Une plainte inédite, des accusations lourdes
Outre Ali Bongo, ses proches, son épouse Sylvia, son fils Noureddin, et deux de ses fils Bilal et Jalil, se sont constitués partie civile. Dans le viseur : des faits allégués de tortures subies par Sylvia et Noureddin, dont des « électrocutions », « privations de nourriture » et « simulacres de noyade », selon Me François Zimeray, l’un des avocats de la famille.

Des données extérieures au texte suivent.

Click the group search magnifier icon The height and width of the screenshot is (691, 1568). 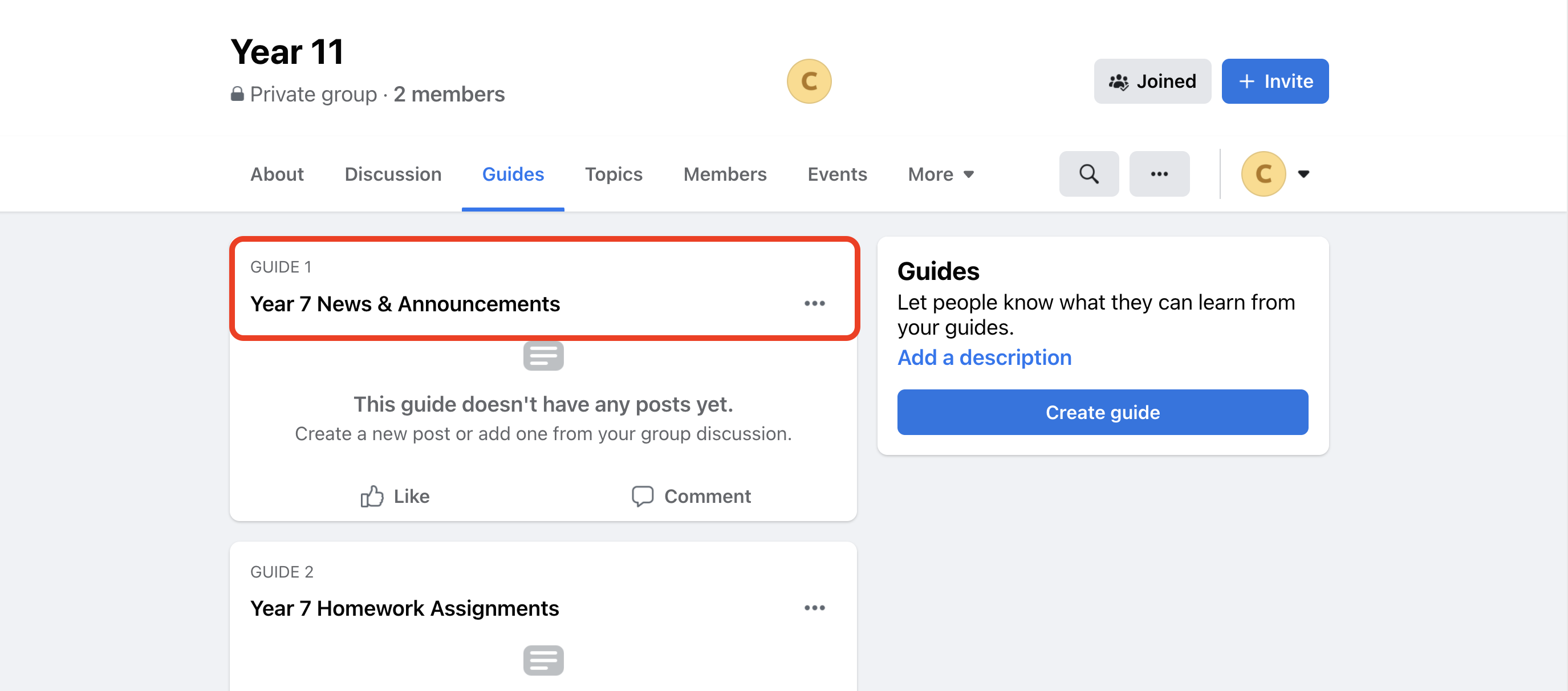click(x=1088, y=174)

« Nous avons transmis aux juges une liste de sept à huit noms de personnes impliquées dans ces actes », avait indiqué l’avocat lors d’une conférence de presse en janvier dernier. Le pôle Crimes contre l’humanité du tribunal de Paris pilote l’enquête, et n’exclut pas le recours à des mandats d’arrêt internationaux si les autorités gabonaises refusaient de coopérer.

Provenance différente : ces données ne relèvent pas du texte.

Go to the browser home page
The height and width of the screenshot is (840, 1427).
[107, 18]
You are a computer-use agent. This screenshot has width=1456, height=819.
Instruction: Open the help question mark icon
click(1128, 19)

Un contraste judiciaire troublant
Alors que Noureddin et Sylvia Bongo ont été récemment remis en liberté provisoire par la justice gabonaise – suscitant critiques et interrogations – l’ancien président, désormais réfugié en Angola, entend faire reconnaître son statut de victime d’un pouvoir militaire qui, selon lui, aurait bafoué les droits fondamentaux.
Le contraste est saisissant : au Gabon, l’exécutif assure que l’ancien chef de l’État était « libre de ses mouvements » après le coup d’État. Pourtant, son fils Jalil affirme qu’il a été confiné dans sa villa de Libreville sans aucun droit de sortie pendant plusieurs mois. Ce hiatus soulève des questions de droit fondamental que la justice française devra désormais trancher.
Une affaire à double tranchant
Mais cette procédure survient alors que onze membres de la famille Bongo sont simultanément visés dans une autre affaire : celle des biens mal acquis en France. L’instruction ouverte en 2010 a été bouclée fin mars 2025, et le parquet national financier doit encore rendre ses réquisitions.
Cette double exposition judiciaire révèle toute l’ambivalence du moment : entre quête de justice pour d’anciens dirigeants aujourd’hui déchus et reddition de comptes attendue par des millions de Gabonais pour des décennies de prédation économique.
En toile de fond, une question cruciale : le nouveau pouvoir gabonais, qui se veut républicain et respectueux des droits humains, acceptera-t-il de se soumettre aux exigences de transparence d’une procédure judiciaire transnationale ? L’avenir de la relation judiciaire entre Libreville et Paris pourrait en dépendre.